Segment Start: Recorded data

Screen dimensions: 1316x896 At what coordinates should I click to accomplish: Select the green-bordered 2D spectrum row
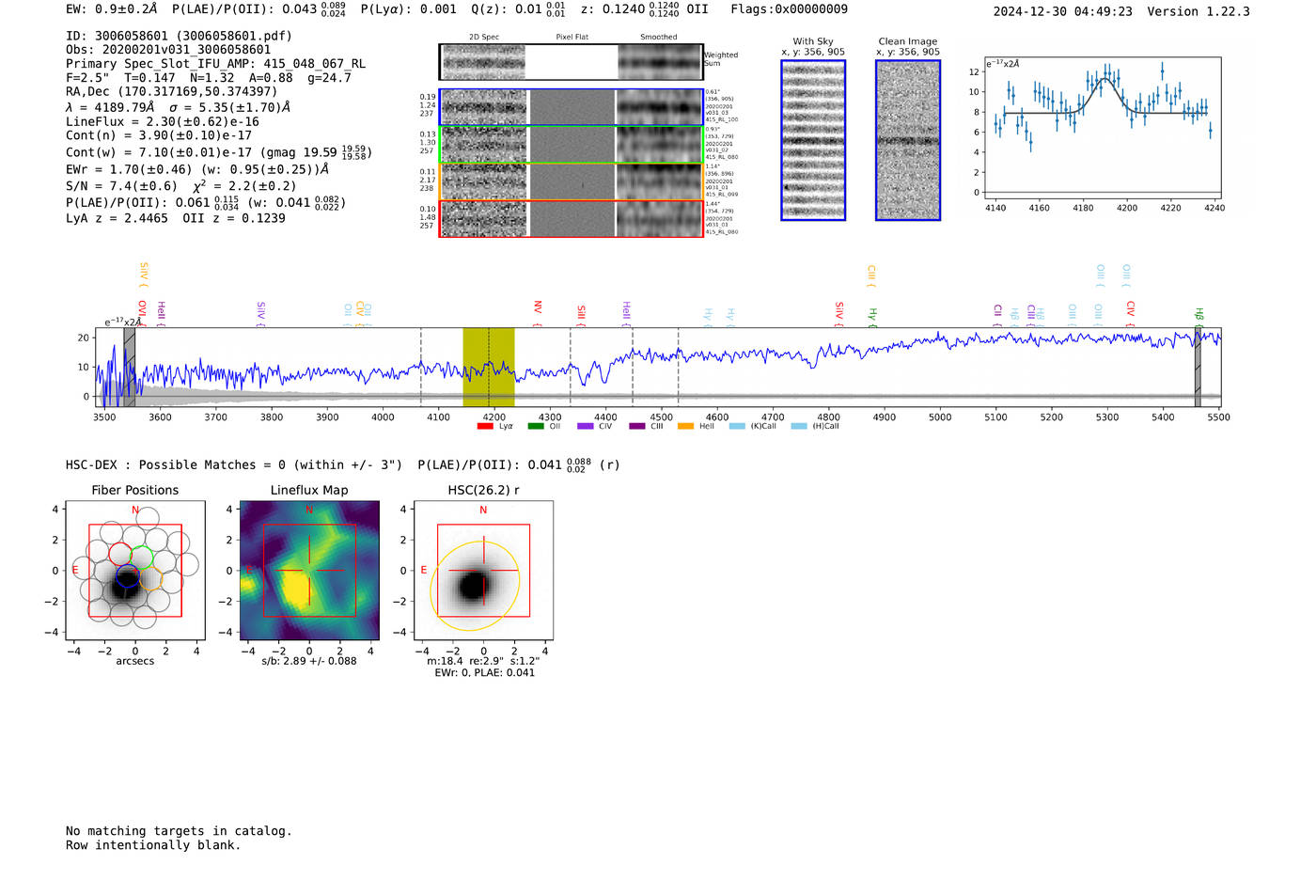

Segment End: Recorded data
Segment Start: Recorded data

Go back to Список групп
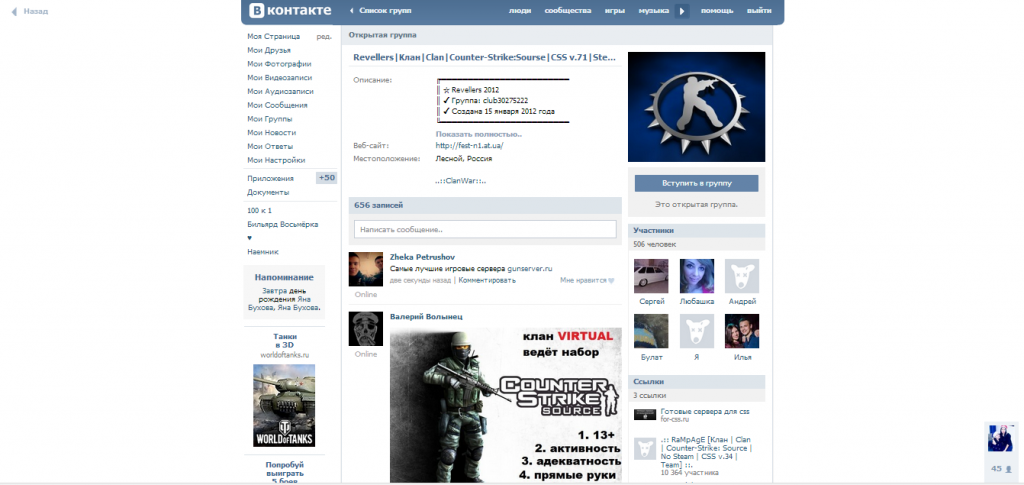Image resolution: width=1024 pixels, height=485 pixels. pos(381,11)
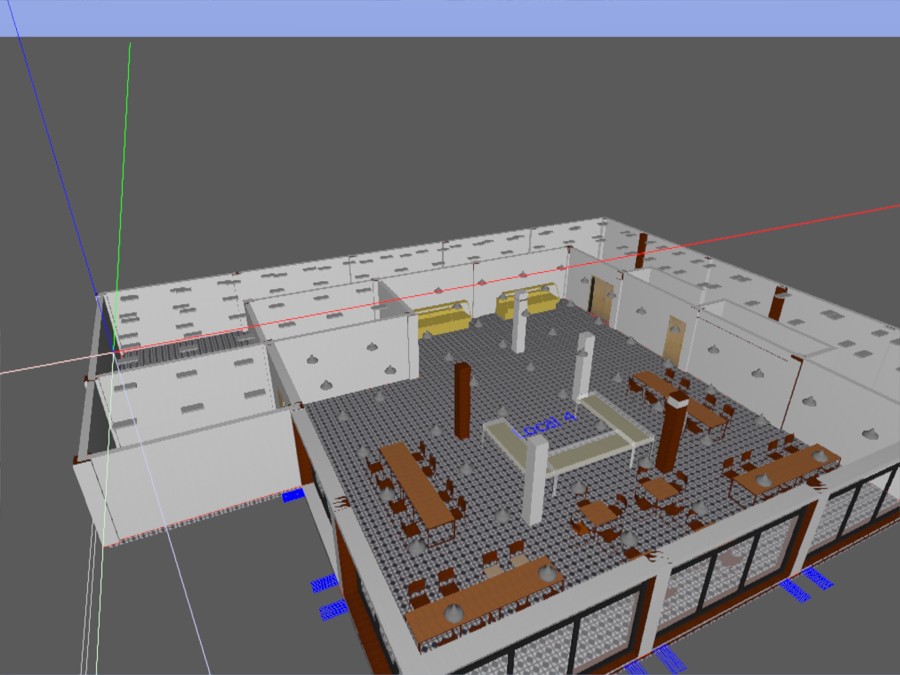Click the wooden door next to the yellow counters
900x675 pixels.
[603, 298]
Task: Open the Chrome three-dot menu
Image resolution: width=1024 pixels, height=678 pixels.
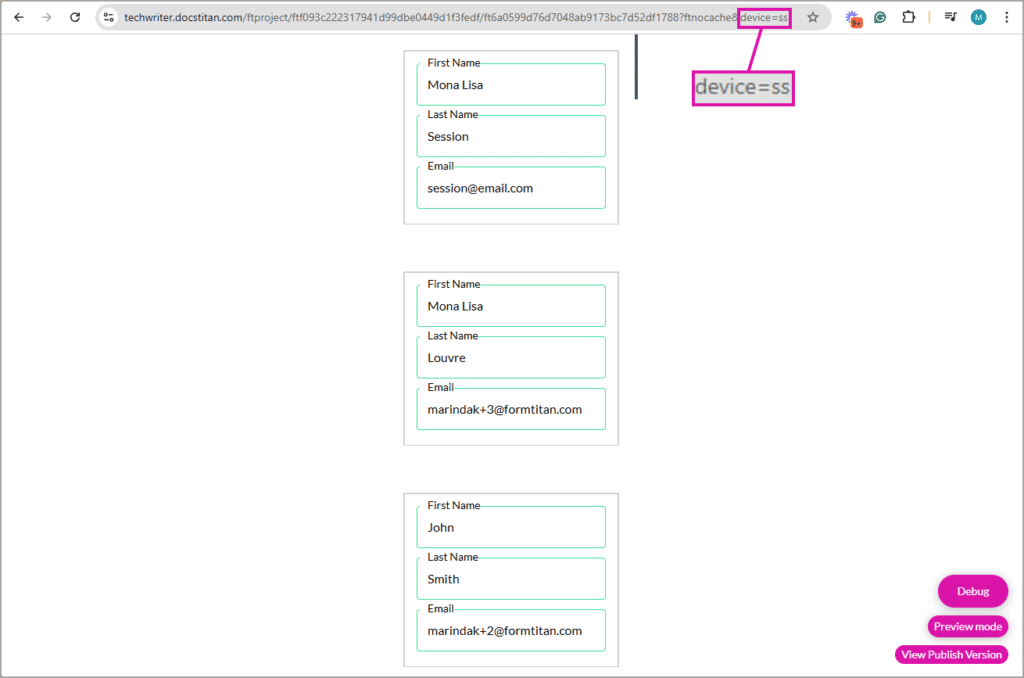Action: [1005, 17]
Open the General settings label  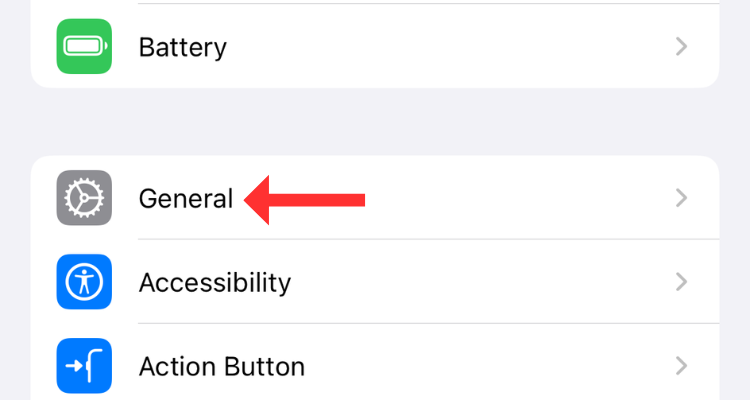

Segment End: Recorded data

◆ Exercise instructions
Starting at the line with "Go back to Список групп" in the entries above, write out every line exactly until the line with "Open the General settings label" has been written. Include no pictures and nothing more.

◆ Exercise solution
Go back to Список групп
Image resolution: width=1024 pixels, height=485 pixels. pos(381,11)
Click the wooden door next to the yellow counters
900x675 pixels.
[603, 298]
Task: Open the Chrome three-dot menu
Image resolution: width=1024 pixels, height=678 pixels.
Action: [1005, 17]
Open the General settings label  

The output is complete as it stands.